Não há dados sistematizados que mostrem o número de interrupções realizadas acima de 22 semanas no Brasil. De acordo com informações do Ministério da Saúde, por ano, são realizados, cerca de 2.000 abortos legais. Destes, estima-se que cerca de 600 sejam feitos após o período.
Segundo a Folha apurou em dois serviços de saúde, as interrupções acima dessa idade gestacional somaram em média 250 casos no ano passado.
“A gente não tem um sistema, como o Datasus, que permita fazer essa pesquisa. E não se tem isso de propósito. Os governos não querem visibilizar essa situação”, diz a ginecologista e obstetra Helena Paro, do Núcleo de Atenção Integral às Vítimas de Agressão Sexual, na UFU (Universidade Federal de Uberlândia).
No serviço de aborto legal do Recife (CE), os estupros respondem por metade dos abortos legais acima de 22 semanas. Já no serviço de Uberlândia, eles representam mais de 90%.
Segundo Olímpio Moraes, a maioria das interrupções tardias acontece antes das 25 semanas de gestação. “Só ultrapassam quando médicos, que infringem o Código de Ética Médica, obstruem esse direito.”
No país, apenas 200 dos mais de 5.500 municípios, ou 3,6%, oferecem serviços de aborto legal em suas redes de saúde. Na avaliação dos profissionais de saúde, essa é uma das razões que levam à necessidade de abortos legais acima de 22 semanas.
“O fato de não ter serviços nas cidades dessas meninas e mulheres faz com que esse tempo gestacional vá se prolongando.
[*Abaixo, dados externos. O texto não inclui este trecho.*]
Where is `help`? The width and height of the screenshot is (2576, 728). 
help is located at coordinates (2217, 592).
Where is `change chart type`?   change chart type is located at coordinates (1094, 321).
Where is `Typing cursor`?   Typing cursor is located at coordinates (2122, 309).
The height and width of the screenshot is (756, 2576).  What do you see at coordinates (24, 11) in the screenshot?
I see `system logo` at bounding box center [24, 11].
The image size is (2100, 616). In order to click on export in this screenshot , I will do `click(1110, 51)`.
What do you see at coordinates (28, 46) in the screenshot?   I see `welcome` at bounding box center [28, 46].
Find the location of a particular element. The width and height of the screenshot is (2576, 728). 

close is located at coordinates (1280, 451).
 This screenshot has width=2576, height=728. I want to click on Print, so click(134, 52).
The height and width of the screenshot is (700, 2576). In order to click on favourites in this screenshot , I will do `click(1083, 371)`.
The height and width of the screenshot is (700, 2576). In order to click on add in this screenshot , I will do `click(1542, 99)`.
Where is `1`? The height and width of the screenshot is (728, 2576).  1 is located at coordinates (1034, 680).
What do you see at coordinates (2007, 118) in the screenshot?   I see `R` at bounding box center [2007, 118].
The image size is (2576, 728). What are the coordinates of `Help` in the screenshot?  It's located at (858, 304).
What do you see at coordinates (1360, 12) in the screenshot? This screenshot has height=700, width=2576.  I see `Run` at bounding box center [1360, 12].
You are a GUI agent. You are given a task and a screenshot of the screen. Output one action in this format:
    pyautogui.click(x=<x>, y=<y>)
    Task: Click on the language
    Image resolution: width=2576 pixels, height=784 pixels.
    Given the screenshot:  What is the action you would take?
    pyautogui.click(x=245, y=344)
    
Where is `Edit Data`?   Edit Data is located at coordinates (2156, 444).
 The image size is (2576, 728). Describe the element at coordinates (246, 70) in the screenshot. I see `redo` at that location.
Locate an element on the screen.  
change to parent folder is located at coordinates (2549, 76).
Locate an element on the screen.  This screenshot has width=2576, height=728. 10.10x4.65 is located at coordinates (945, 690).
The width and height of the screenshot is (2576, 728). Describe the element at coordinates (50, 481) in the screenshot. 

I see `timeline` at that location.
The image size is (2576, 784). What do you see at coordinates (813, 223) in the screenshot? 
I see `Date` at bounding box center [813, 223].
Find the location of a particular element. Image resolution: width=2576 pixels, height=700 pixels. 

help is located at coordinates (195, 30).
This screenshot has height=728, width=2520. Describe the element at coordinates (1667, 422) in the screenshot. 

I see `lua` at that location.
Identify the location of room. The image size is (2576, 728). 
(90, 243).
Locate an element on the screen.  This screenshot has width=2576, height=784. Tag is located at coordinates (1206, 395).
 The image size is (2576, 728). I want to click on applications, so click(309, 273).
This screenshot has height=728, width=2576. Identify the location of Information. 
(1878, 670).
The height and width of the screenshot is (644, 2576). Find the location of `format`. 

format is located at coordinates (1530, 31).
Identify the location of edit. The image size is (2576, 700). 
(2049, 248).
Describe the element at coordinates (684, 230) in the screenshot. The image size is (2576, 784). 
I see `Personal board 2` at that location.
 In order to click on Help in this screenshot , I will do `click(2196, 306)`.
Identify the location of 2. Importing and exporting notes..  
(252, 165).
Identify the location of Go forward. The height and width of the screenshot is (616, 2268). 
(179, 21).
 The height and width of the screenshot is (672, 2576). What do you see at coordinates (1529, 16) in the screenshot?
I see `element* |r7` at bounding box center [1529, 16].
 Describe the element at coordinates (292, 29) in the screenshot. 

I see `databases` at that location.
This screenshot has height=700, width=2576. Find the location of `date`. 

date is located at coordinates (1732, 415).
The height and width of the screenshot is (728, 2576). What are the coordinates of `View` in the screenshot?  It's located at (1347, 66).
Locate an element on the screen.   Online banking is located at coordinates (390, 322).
O atraso também acontece por falta de informação dos profissionais de saúde que não orientam essa mulher ou menina e querem obrigá-las a manter a gravidez”, diz Paro.
A médica afirma que existem vários motivos documentados na literatura médica que apoiam a necessidade do aborto acima de 22 semanas, inclusive a própria dificuldade de a criança reconhecer uma gravidez. “Ela está sendo violentada dentro de casa, a família geralmente só reconhece a gravidez quando há aumento do volume abdominal, o que acontece depois de 20 semanas.”
A psicóloga Daniela Pedroso, que atuou por 26 anos no serviço de aborto legal do Pérola Byington (atual Hospital da Mulher, do governo paulista), diz que, no caso de crianças até 14 anos, não há conhecimento do próprio corpo.
“Há dificuldade até de entender que aquilo que sofreu, em geral de um conhecido ou familiar, foi uma violência sexual e que resultou em uma gravidez.”
Um levantamento mostrou que, entre 2015 e 2020, mais de 9.000 meninas estupradas engravidaram no Brasil, mas só 362 conseguiram o direito ao aborto.
Pedroso conta que, no caso de crianças estupradas na faixa dos dez anos, costumava usar caixas de brinquedo nas sessões de terapia com essas meninas. “Têm carinhas de criança, corpo de criança e agem de acordo com a idade delas mesmo.”
No caso das mulheres adultas vítimas de estupro, explica a psicóloga, a gravidez é sentida como uma segunda violência e, por isso, às vezes, também há demora para ser reconhecida.
“Existe um mecanismo de defesa que é tentar esquecer o que aconteceu, elas se fecham e não contam isso para ninguém. Ela também não busca ajuda porque não sabe que tem esse direito.”